ABOUT THIS TASK.
In the entries below, find every line holding the string "comment" and collect it.

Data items
**********
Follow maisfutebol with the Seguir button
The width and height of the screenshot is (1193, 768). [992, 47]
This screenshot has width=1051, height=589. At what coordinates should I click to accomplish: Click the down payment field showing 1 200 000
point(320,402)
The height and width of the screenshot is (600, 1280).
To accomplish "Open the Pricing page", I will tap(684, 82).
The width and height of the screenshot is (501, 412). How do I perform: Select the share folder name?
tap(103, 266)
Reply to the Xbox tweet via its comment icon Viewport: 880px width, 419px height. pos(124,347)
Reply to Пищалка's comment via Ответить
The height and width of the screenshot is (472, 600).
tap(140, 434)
**********
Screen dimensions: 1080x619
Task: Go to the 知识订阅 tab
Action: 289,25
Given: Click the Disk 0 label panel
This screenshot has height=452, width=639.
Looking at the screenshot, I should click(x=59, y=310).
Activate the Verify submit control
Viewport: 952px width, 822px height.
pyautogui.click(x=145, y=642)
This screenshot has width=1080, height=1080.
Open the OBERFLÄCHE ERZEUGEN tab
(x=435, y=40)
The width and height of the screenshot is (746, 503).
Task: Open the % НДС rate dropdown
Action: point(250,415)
**********
ANSWER AREA.
Reply to the Xbox tweet via its comment icon Viewport: 880px width, 419px height. pos(124,347)
Reply to Пищалка's comment via Ответить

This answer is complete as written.